Durante años, las esperanzas de que la ciudad turística contaría con playas competitivas al nivel de Punta Cana, Cancún, Varadero, Los Roques y varias de las islas del Caribe, se habían fijado en Playa Blanca.

Se visionaba una franja de hoteles 5 estrellas, con turismo de talla mundial que habría obligado al empleo de intensa mano de obra con la vinculación de los nativos de los corregimientos de la Isla de Barú, esto es, de Ararca, Santa Ana, Barú poblado y, por qué no, de Pasacaballos y sus veredas. Suponía fuentes de empleo local, generación de riqueza y de mayores impuestos. Hoy, nada de esto parece que será posible.

Las razones son varias, pero en esencia, fueron resumidas el viernes por el columnista Jorge Rumié en su artículo ‘Camión de 5 toneladas’. Se quejaba Rumié de que la informalidad y la anarquía reinan en espacios que podrían ser muy productivos. Basuras, desorden, acoso al cliente, comida sin estándares de calidad y asepsia, inseguridad, descontrol de precios, falta de infraestructura, fueron algunos de los efectos atribuidos al criterio reinante de administración de las playas en la ciudad, que es sustancialmente antiempresarial.

La buena gestión de la prestación de servicios, cualquiera que sea su naturaleza, implica administrar con orden, salubridad, calidad y sostenibilidad. Cuando esos conceptos universales no están integrados a una propuesta de valor en la que la ciudad esté comprometida, el resultado es el de “tierra de todos y de nadie”, en la que el desarrollo no es sustentable ni para quienes explotan el área ni para el medio ambiente que lo circunda, pues no hay criterios de progreso ordenado que valga.

No es de extrañar que entre los que reciben los beneficios destinados en el espíritu de las leyes de protección de comunidades étnicas, hay quienes no hacen parte de las minorías raizales protegidas por normas universales acogidas por Colombia, y en tal sentido, no sorprende que los propietarios de algunos hostales, restaurantes y bares en Playa Blanca sean todo, menos afrodescendientes, ni mucho menos baruleros o cartageneros.

¿La ciudad y su gobierno han dialogado sistémicamente con los prestadores de servicios turísticos de Playa Blanca, sobre esa propuesta de valor? ¿Existe esa propuesta? No la conocemos.

Para que la contaminación por la mala disposición de residuos sólidos, la inseguridad, abusos en precios y desorden urbanístico no sigan creciendo al vaivén del “dejar hacer, dejar pasar”, es tiempo para que las autoridades nacionales y locales tomen las riendas del presente y el futuro de Playa Blanca, de la mano de las comunidades raizales de la prometedora Isla de Barú.

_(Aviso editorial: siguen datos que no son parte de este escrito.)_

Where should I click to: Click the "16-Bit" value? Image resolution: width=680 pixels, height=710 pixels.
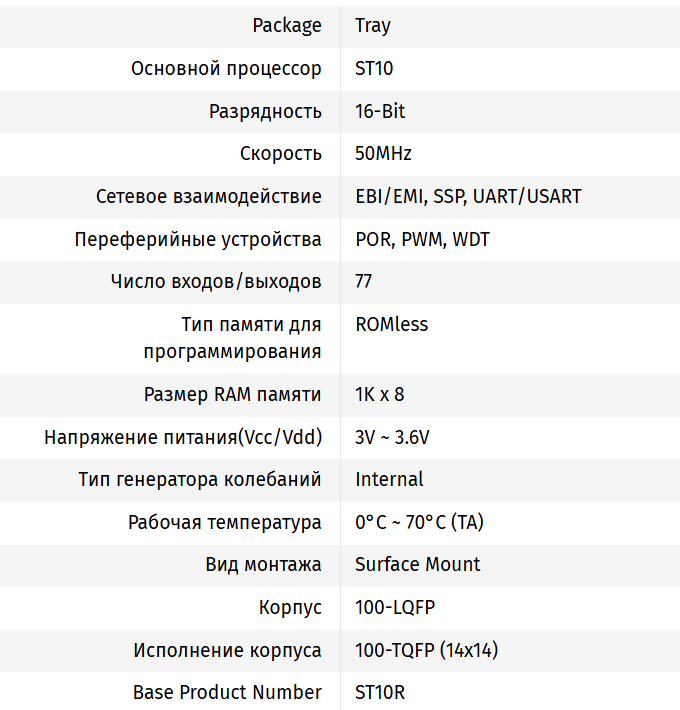pos(380,111)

En ese diálogo constructivo tendrían que estar también representados no solo los raizales, también otras fuerzas vivas, líderes comunitarios y gremiales, que identifiquen cómo pueden integrarse los intereses de los nativos de la Isla con los de una ciudad que tiene derecho a pensarse y promocionarse como un destino de alta calidad turística, en armonía con la protección del medio ambiente y de sus comunidades.